Each section begins by outlining how much she earned producing food and how much she spent on what she ate. In the fields, she spent 25% of her $10,588 annualized salary; at Wal-Mart, 17.2% of $11,487; at Applebee’s, 13.5% of $12,845. What those numbers don’t reveal is how much she depended on the kindness of strangers.
McMillan gets hired to pick grapes, sort peaches and harvest garlic. She lands her first job with the help of a sympathetic neighbor, who brings her along when the work is scarce in a mini-business of selling breakfast to other workers (McMillan provides the soda). Acquaintances share surplus food from the fields. A woman unloads a bounty from the throwaway bins at Trader Joe’s, including bread that a ravenous McMillan devours. A Michigan landlord stocks the kitchen and rewards on-time rent with pizza; in two houses where she rents rooms, the landlords regularly feed her home-cooked meals.
The fact that these actions are recorded but seem to go unrewarded by her — even after McMillan returns to her “real” life — becomes one of the increasingly uncomfortable elements of the book. These are, after all, the types of families for whom it makes sense to displace a teenage son from his bedroom for the $300 McMillan will pay that month; how can she rapturously write of the seafood soup without offering to stock the fridge once in a while? Perhaps these transactions happened but were too intimate to be recorded.
This is the other element that is missing: intimacy. McMillan is excellent at describing the surface of things — where to stand to sort just-picked peaches, how many training videos a new Wal-Mart staffer will watch — but more often than not, she omits the feel of things. If her muscles hurt after that first day in the fields, if she was bored stocking shelves all night, we don’t know it.
Instead, we get a rhapsodic detailing of urban gardening in contemporary Detroit, which feels off the point but fits into her larger ends of imagining healthier eating solutions for all Americans, even those who are poor. Similarly, her history of supermarkets, which have always made profits off processed, packaged food, seems to be ideologically driven: Wal-Mart recently added fresh foods; the success of Whole Foods (which, admittedly, is not above criticism) goes almost entirely unmentioned.

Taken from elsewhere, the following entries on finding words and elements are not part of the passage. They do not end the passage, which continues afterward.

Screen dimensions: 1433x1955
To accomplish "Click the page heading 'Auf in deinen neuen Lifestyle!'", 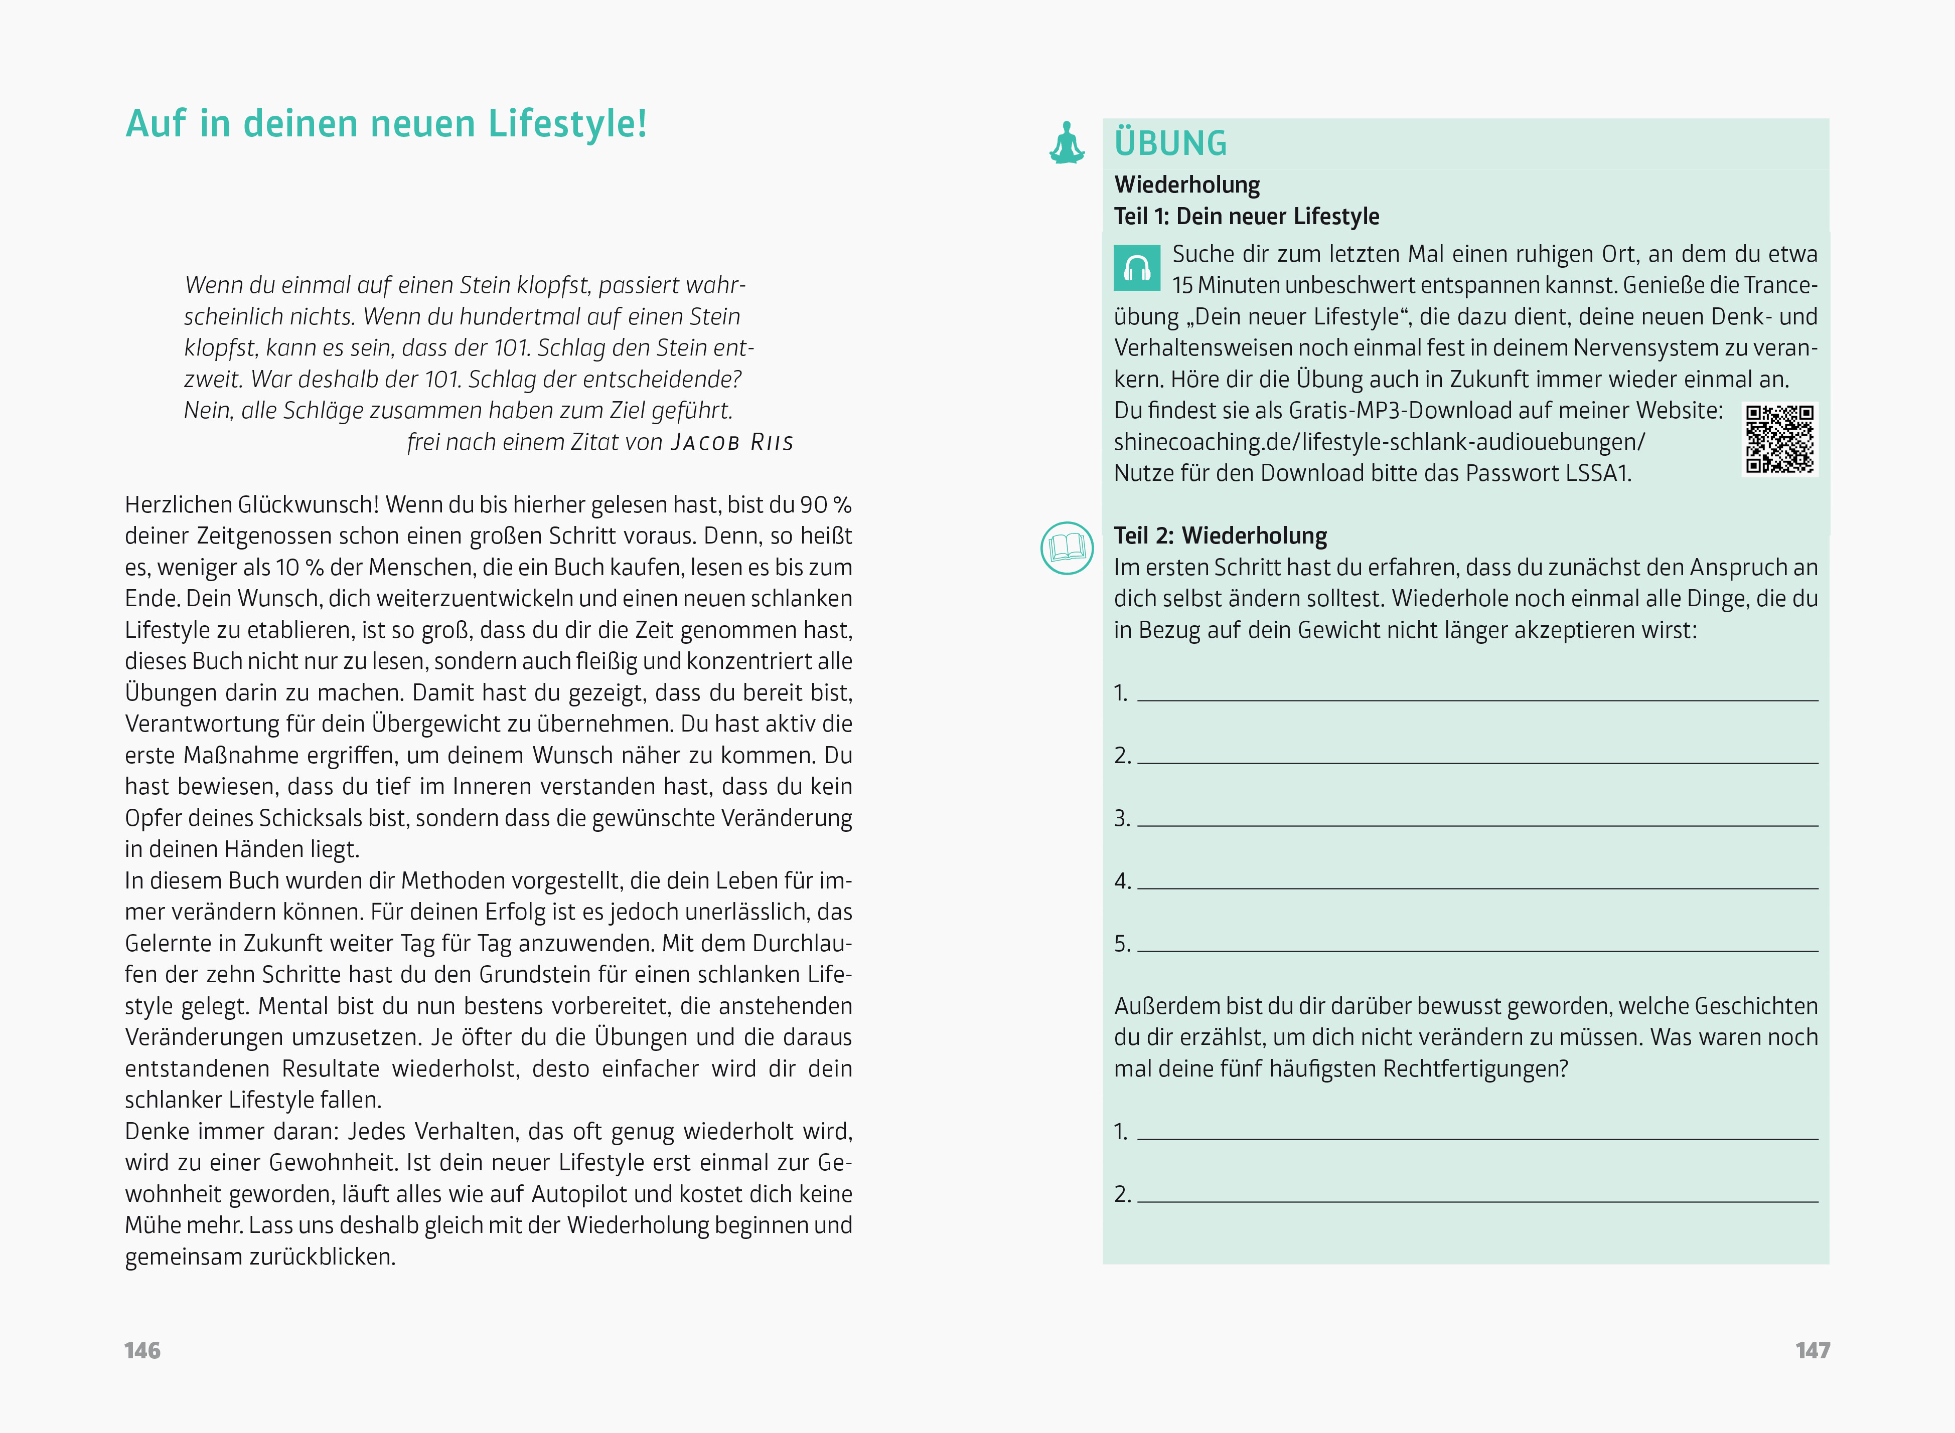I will (x=386, y=123).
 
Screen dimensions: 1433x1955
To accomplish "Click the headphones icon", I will (x=1137, y=268).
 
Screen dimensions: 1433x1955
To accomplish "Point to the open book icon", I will (x=1067, y=548).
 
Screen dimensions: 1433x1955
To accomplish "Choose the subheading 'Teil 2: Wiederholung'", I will (x=1220, y=536).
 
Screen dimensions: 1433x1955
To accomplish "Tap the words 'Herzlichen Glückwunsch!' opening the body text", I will (x=252, y=505).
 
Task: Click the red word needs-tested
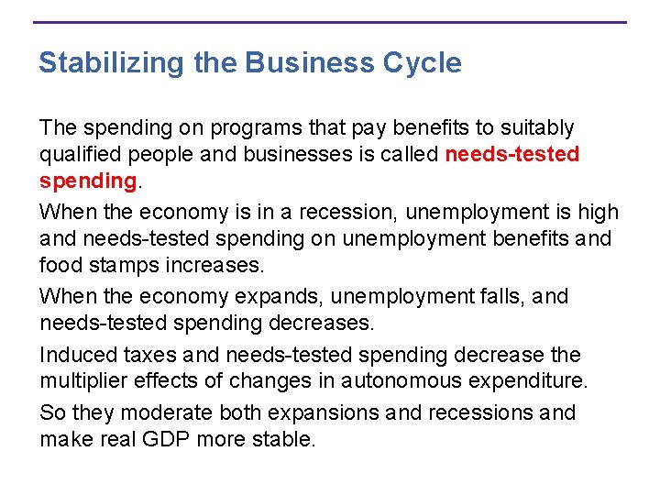tap(512, 154)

What’s just plain weird is how little we read of her own eating habits; what we see doesn’t adhere to the healthful eating she advocates. One kitchen is too gross, one too busy; she must cook in others, but she doesn’t write it up. She compares prices between tomatoes at a Wal-Mart and a local grocery store, but she doesn’t explain what she cooks with them. Once she can eat for free at Applebee’s, she does. I’m no food saint, but I want to shake her for drinking soda everywhere she goes. And when she sees men in the fields with camp stoves cooking hot midday meals, she mentions offhandedly that she buys sandwiches instead. This seems to be the core of her project, exploring how poor people who bring us food can eat healthfully; here are people doing so, but the how and what of it go unexplored.
The U.S. food system is large and complex, and McMillan’s efforts to tell macro and micro stories never cohere into a complete picture. What she can give us that no one else can is her experience on the line. Tragically, that includes a sexual assault that happened, she writes, after the celebration of her last night at Applebee’s, where she had enjoyed the work (it was not a work colleague). Related in less than two pages, that experience may explain some of McMillan’s unwillingness to get too close, to reveal too much about what she was feeling during the project.
There is some insight here, about danger and vulnerability, about power and poverty, about what it takes to feed ourselves in a way that is good from the inside-out and top to bottom. But I’m not entirely sure what it is; McMillan isn’t either.